Ben saß bereits auf seinem Stuhl und beobachtete mich, während ich mich an den Tisch neben ihn setzte.

"Heute, gibt es Arbeitsblätter. Ihr sollt sie bearbeiten, haben eure Lehrer mir gesagt.", erklärte die alte Frau und tauchte wieder hinter ihr Buch.

Auf unseren Tischen, lagen Stapel an Arbeitsblätter! Das konnte ja was werden.
Und das ausgerechnet vorm Wochenende!

Ich legte den Stapel auf meinen Tisch und zückte meinen Stift.

"Na dann, mal los!", murmelte ich und beugte mich über die Blätter.

Es handelte sich um Arbeitsblätter aus den verschiedensten Fächern. Mathe, Chemie, Französisch, Physik und so weiter.

Gelangweilt versuchte ich die Aufgaben zu lösen. Aber mal ernsthaft! Sehe ich aus aus wie Einstein, oder warum sollte ich sowas lösen können.

"Pssst!", machte Ben und beugte sich 'unauffällig' zu mir rüber.

"Was ist?", fragte ich ihn leise.

"Am Wochenende was geplant?", wollte er wissen.

"Ja, wieso?", log ich.

"Nur so...", antwortete er und beugte sich wieder über seine Blätter.

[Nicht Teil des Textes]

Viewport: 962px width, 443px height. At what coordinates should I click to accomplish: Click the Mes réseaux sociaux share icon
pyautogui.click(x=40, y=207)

Ich schmunzelte und biss mir auf die Lippe. Wie süß er doch war!
Doch dann tat er mir leid...

"Was hättest du denn geplant?", fragte ich ihn schmunzelnd und drehte mich zu ihm.

Erst sah er mich irritiert an, doch als er verstand was ich meinte, begann er zu grinsen.

"Ich hatte Lust mal wieder zu sprayen.", erklärte er.

Sollte das eine Einladung sein! Da muss er sich schon mehr Mühe geben!

"Viel Spaß!", antwortete ich und drehte mich wieder um.

"3,2,1...", zählte ich in meinen Gedanken runter.

"Hättest du Lust mich zu begleiten?", schmunzelte er.

Geht doch!
Jetzt nicht zu glücklich wirken!

"OK, klingt gar nicht so schlecht.", murmelte ich.
Obwohl ich innerlich schreien konnte, vor Freude.

"Wenn du keine Lust hast, kann ich auch wenn anders fragen.", schlug er emotionslos vor.

Was? Nein!
Was mach ich denn jetzt?
Ich will auf keinen Fall so klingen, als ob ich es unbedingt will!
Aber sonst fragt er irgendeine Bitch!
Aber ich darf nicht wieder die Kontrolle verlieren...

Ich saß stumm da.

"Ist echt ok, ich frag wenn anders.", flüsterte er und beugte sich wieder über seine Blätter.

Nein...
Ich saß immer noch wie angewurzelt da und sah ihn an. Aber er änderte seine Meinung nicht mehr.

Ich drehte mich enttäuscht zurück zu meinen Blätter.
Wieso habe ich das getan oder auch nicht getan?
Ich konnte es mir selbst nicht erklären...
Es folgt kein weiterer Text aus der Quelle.